--- What is expected ---
A set of records appears below. Print them all, word for word.
-.-.-
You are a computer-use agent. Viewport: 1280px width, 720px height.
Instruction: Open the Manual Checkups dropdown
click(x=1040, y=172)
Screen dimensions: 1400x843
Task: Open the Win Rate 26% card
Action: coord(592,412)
-.-.-
--- Answer to this task ---
You are a computer-use agent. Viewport: 1280px width, 720px height.
Instruction: Open the Manual Checkups dropdown
click(x=1040, y=172)
Screen dimensions: 1400x843
Task: Open the Win Rate 26% card
Action: coord(592,412)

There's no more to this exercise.